I know it's a joke. But let me educate others. Matt is a mathematician, not a coder. He is not expected to know the tiny nuances of coding. What matters is whether his logic is correct. So returning "DONE" is perfectly fine. Also, using Python2 is also fine. It's not like this code is some multi-client multi-threaded huge application which needs to maintained for a long time. It's just a simple script to crunch some numbers. No need to bring Python3 here as he is comfortable with Python2. But it's encouraged to shift to it. (I myself shifted to Python3 a month back)
Sumitro Bhaumik how is returning done fine?

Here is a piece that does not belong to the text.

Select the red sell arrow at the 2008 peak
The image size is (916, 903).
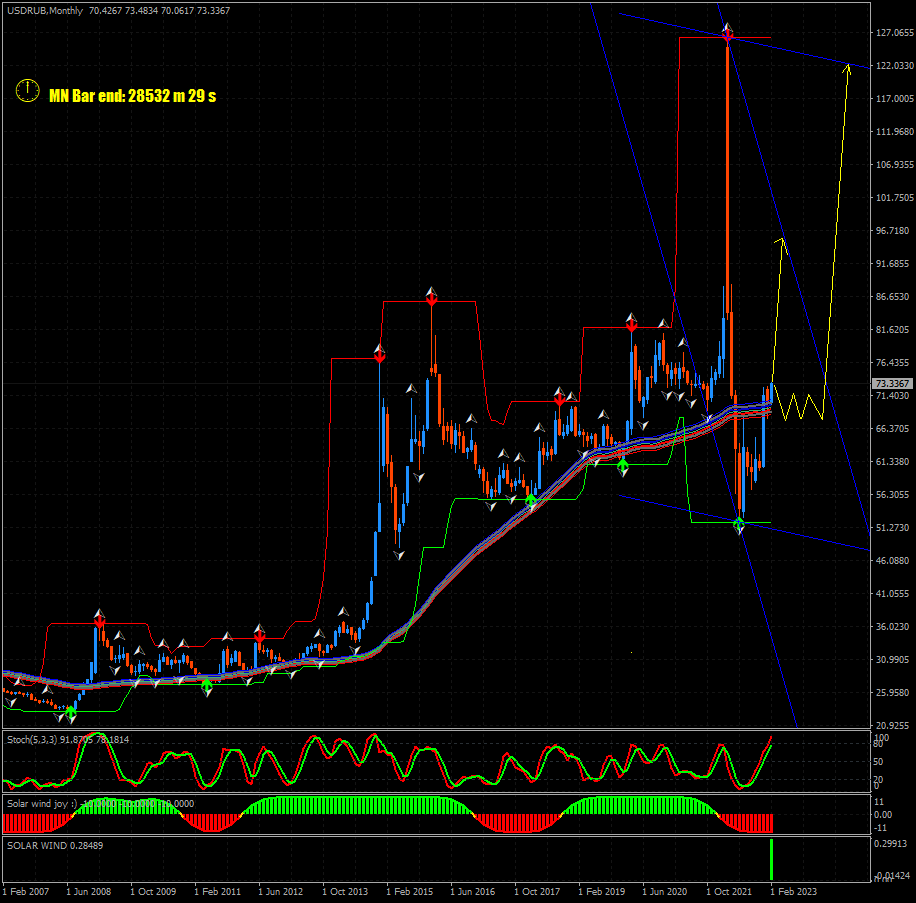point(99,620)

It makes no sense
I love that as Matt says "I'm always one to give it a go" a link to the parker square video comes up in the top corner
The reverse approach might be better - instead of looking for numbers that result in most steps, look for steps and reconstruct the number that should give these steps. For instance if the last step is 20 then we should go for number whose digits are divisors of 20, like 225 or 45, and so on
Clever
I wrote a small C program to brute-force output the numbers.
I think it's correct, if I understood the problem correctly.
It should go through all natural numbers through 18446744073709551615 (the maximum size of an 8-byte unsigned long long in C).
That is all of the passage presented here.